I apologize for the tardiness of this reply. I have been recovering from surgery. The parallella was a distraction during my surgery preparation.
I looked up Lamport's bakery algorithm. My reading indicated it was far from a "fair" algorithm. In fact, it appears to be a highly prioritized algorithm:
https://en.wikipedia.org/wiki/Lamport%2 ... _algorithmNonetheless, I coded it up with the data in external shared memory. Although it appears to work well, and possibly will let me include the host processor in the exclusivity, I have not exhaustively tested it yet. It is very prioritized (as suggested in the above link)--unless I have a bug. As with the eSDK algorithm, it won't scale well either--at least when there is significant contention for the mutex (think thousands or millions of cores). I suspect that the real answer I am looking for will require additional transistors between the cores rather than relying on inter-core communication already present--and that probably won't happen.

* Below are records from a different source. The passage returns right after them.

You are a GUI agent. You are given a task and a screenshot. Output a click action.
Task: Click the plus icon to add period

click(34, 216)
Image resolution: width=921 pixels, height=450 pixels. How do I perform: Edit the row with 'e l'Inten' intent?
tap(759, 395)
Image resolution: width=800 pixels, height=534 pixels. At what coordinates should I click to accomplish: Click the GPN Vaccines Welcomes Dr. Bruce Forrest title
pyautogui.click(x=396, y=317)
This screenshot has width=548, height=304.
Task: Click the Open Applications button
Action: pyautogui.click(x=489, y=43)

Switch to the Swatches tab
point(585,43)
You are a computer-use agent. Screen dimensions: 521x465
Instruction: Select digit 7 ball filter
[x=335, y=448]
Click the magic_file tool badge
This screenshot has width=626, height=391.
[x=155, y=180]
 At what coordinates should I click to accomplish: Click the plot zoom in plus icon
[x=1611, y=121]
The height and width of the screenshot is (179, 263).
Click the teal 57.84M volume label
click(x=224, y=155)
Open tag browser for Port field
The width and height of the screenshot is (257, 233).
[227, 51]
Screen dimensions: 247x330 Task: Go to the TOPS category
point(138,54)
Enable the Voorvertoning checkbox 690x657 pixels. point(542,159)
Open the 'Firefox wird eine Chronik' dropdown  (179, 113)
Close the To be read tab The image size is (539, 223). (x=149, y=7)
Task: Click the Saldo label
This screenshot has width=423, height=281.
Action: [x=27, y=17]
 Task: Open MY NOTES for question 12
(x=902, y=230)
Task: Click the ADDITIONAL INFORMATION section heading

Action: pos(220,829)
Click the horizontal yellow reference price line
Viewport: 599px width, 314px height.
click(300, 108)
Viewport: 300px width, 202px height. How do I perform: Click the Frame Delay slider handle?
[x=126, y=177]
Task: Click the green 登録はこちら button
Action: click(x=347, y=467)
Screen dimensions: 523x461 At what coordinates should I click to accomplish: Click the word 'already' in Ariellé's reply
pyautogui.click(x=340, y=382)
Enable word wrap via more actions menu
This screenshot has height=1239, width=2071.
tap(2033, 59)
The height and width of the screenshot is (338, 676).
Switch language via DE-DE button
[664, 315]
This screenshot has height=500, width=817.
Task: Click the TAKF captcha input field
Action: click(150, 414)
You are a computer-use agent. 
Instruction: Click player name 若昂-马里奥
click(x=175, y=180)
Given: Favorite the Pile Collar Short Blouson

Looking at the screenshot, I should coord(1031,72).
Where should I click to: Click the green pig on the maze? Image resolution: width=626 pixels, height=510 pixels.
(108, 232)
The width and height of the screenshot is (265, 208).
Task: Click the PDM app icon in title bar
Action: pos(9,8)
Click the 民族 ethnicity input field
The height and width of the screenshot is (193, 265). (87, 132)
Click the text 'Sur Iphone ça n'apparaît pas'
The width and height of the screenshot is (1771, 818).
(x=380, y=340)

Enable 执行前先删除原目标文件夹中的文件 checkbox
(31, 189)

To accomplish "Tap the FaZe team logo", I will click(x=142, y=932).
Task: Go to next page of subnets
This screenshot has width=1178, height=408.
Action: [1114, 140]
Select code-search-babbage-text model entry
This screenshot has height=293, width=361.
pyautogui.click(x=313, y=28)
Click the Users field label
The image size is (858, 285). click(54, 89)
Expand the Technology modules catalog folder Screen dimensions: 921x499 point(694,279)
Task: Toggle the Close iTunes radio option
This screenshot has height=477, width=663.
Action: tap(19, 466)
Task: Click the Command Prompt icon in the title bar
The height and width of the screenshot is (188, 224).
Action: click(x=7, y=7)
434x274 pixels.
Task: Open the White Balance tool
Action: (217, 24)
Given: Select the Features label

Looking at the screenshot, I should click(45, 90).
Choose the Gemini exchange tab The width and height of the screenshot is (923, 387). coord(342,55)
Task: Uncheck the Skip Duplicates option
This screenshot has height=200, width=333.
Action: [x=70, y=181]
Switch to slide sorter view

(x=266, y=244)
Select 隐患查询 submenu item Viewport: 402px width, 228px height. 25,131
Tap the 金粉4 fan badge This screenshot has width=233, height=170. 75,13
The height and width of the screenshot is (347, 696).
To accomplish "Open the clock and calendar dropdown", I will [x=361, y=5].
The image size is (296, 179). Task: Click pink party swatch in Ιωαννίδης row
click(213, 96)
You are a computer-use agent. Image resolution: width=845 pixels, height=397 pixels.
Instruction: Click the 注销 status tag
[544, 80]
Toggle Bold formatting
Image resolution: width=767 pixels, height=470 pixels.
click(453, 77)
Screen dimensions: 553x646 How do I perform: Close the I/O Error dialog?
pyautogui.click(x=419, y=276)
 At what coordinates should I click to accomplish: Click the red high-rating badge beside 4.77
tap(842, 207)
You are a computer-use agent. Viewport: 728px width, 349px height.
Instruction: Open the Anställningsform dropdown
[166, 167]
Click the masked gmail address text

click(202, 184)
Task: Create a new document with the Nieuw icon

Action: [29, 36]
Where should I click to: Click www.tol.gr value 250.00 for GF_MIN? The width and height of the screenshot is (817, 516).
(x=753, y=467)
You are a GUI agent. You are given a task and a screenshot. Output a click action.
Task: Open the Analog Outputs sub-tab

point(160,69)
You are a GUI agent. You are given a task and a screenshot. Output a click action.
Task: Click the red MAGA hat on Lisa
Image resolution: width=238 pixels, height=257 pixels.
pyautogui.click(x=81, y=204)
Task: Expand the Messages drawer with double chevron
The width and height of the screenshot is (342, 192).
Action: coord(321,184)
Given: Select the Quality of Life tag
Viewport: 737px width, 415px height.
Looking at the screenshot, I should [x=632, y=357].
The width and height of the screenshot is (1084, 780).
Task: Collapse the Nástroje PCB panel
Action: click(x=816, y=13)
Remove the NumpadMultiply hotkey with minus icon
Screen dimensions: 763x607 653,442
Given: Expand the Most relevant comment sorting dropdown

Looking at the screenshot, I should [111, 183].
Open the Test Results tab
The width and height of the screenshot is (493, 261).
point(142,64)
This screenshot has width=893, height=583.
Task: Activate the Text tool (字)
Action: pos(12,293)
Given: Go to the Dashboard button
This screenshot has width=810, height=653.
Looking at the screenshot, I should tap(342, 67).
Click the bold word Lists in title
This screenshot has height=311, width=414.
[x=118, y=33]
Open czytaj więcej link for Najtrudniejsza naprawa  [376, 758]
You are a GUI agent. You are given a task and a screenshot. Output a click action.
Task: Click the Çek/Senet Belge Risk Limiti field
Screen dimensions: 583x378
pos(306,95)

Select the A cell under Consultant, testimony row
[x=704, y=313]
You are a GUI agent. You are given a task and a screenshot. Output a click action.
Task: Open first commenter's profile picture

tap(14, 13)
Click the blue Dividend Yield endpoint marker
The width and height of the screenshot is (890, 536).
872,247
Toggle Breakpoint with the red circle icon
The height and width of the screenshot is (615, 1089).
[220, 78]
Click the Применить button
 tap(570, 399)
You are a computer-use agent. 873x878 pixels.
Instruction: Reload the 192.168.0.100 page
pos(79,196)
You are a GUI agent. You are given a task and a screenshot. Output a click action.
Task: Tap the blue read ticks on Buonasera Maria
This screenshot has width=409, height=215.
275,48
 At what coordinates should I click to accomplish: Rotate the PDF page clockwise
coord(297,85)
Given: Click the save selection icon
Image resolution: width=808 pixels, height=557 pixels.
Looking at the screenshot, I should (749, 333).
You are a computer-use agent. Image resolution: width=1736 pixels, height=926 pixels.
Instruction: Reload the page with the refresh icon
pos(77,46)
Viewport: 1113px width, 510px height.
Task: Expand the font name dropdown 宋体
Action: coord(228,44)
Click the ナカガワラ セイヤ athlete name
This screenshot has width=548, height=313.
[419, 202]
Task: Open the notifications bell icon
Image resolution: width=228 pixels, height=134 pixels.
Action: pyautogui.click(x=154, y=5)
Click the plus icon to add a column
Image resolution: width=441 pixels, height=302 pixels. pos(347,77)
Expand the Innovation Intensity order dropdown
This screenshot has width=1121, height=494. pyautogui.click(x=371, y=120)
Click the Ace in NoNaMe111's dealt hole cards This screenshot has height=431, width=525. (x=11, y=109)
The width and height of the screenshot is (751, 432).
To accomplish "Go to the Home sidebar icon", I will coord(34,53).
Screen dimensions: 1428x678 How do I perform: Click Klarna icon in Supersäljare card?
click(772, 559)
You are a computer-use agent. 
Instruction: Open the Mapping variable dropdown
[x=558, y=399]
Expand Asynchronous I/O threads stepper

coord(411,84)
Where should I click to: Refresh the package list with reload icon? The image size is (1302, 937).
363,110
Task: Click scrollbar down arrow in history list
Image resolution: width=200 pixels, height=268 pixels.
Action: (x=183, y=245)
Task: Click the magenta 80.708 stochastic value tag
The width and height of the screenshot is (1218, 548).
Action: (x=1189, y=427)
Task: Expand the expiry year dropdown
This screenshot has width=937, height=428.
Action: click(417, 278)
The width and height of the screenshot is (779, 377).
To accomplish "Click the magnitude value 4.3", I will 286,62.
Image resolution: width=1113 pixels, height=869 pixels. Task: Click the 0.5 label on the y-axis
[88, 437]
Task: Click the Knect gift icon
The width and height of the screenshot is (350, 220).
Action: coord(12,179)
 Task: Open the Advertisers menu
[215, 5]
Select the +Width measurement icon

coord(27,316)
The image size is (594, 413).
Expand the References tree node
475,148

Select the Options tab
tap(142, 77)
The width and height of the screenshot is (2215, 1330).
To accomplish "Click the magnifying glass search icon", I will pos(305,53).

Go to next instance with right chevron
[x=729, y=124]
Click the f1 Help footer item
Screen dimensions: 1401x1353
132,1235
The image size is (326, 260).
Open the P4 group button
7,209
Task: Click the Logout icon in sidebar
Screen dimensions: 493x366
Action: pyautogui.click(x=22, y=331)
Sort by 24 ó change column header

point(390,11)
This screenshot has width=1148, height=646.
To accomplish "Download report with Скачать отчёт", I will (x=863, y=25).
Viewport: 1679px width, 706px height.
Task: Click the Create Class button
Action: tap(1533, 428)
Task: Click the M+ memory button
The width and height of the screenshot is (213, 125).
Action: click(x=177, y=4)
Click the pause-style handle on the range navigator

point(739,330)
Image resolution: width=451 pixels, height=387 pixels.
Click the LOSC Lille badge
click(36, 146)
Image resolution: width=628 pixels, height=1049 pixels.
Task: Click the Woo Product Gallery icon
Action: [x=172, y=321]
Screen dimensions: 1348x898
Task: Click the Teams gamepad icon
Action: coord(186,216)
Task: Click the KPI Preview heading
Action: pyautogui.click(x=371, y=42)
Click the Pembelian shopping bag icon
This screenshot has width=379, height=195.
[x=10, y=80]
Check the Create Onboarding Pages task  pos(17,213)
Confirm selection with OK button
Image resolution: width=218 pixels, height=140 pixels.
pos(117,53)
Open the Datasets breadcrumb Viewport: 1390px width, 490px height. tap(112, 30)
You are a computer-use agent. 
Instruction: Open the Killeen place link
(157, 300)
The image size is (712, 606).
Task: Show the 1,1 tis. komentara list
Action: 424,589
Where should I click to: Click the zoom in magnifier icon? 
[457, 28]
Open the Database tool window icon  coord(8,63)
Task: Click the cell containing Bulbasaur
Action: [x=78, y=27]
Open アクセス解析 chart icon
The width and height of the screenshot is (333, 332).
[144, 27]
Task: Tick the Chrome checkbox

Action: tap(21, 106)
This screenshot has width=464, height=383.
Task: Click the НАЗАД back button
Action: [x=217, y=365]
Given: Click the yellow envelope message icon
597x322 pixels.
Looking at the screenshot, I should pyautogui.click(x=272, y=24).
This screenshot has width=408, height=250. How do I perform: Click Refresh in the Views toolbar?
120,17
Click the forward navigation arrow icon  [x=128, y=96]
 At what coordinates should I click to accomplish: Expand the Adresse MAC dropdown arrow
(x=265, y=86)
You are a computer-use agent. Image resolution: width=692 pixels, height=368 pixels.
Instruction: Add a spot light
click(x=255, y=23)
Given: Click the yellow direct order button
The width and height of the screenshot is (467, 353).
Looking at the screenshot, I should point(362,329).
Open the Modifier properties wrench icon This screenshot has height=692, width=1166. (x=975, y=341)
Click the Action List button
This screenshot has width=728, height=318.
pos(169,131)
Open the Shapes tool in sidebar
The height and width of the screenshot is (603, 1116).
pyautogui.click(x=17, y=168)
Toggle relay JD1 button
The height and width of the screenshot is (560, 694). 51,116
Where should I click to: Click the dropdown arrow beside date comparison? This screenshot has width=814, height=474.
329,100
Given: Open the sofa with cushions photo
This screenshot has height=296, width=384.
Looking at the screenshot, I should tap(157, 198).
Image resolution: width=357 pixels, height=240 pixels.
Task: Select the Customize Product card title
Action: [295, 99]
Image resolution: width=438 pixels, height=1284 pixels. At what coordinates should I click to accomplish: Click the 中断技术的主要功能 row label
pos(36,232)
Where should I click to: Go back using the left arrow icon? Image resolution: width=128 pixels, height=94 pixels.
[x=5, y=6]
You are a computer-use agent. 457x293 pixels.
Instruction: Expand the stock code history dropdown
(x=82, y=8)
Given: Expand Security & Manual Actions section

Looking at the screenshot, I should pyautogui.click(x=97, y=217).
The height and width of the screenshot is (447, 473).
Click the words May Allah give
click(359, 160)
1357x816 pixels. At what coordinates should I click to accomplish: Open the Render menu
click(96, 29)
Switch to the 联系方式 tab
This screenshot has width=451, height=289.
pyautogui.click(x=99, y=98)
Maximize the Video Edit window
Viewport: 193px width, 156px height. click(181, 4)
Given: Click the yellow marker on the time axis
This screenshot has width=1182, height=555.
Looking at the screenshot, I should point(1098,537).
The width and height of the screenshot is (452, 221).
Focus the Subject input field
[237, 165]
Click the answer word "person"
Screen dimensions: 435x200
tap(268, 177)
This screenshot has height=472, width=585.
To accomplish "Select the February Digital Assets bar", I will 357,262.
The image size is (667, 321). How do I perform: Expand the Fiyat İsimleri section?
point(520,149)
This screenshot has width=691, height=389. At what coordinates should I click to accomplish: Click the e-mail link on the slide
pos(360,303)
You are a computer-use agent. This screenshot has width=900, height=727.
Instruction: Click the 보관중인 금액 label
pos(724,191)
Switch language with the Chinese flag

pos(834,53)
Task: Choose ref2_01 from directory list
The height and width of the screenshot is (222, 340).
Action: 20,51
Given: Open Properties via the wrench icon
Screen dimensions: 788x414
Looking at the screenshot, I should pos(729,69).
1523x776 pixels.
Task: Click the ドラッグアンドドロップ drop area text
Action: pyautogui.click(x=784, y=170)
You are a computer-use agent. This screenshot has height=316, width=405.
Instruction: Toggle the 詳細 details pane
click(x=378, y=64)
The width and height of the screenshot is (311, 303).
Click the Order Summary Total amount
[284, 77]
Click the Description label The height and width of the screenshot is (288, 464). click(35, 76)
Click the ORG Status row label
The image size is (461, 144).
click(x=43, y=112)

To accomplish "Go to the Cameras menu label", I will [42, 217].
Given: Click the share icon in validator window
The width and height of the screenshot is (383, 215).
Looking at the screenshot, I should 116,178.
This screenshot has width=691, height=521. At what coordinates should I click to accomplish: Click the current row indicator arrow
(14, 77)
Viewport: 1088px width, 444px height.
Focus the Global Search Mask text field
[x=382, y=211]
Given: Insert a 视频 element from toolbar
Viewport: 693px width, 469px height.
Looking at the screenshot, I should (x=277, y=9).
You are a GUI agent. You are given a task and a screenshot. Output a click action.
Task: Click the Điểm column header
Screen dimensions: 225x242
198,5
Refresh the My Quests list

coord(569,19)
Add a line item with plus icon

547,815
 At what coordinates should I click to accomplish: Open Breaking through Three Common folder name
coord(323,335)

I also need to think through the parallella's weak memory ordering to see if it it preserves the integrity of Lamport's original algorithm and his proof.
http://lamport.azurewebsites.net/pubs/bakery.pdf A number of others appear to have tweaked the original in various ways addressing the unbounded arithmetic, perhaps one of them fixed the "fairness"? Perhaps one of them generalizes beyond the memory ordering? Perhaps memory ordering is not really significant? All interesting questions.
Additionally, I modified my original program to support moving the location of the eSDK mutex between the various cores. As before, I was surprised by the results. I would have expected that the "closest" cores would have most favored access to the mutex. That does not appear to always be the case. There appears to be something in the interprocessor routing/access algorithm that I don't understand yet!
As for applications where the "fairness" is problematic, I am approaching the machine more as a multi-core general processor instead of a dedicated co-processor, or GPU. In the past, I have licensed software to the government, (including the U.S. Army,) and other organizations, that was used to test large systems. Historically, that code was run on, at times, hundreds of processors, (full boxed computers,) that were used to load a server or test an application. The hundreds of boxes typically emulated thousands of simultaneous users. The co-ordination among those boxes to drive the tests implemented exclusion, barriers and shared memory--although we did not use most of those terms, and most of the code was custom written by one of my customers from scratch. In fact, one installation used a separate LAN to isolate the generated network traffic from the application traffic to ensure fairness. If the exclusion algorithm's were unfair, it could impact the test results as bias would be introduced. (Not all processors were executing identical code/scripts or were testing identical parts of the system/application.) I am exploring replacing hundreds of boxes, with hundreds/16 parallella's. A significant problem, however, is tying each of the parallella's cores to the network. Taking all of the data through the Arm would be a problem. Possibly putting additional NIC's in the FPGA might help.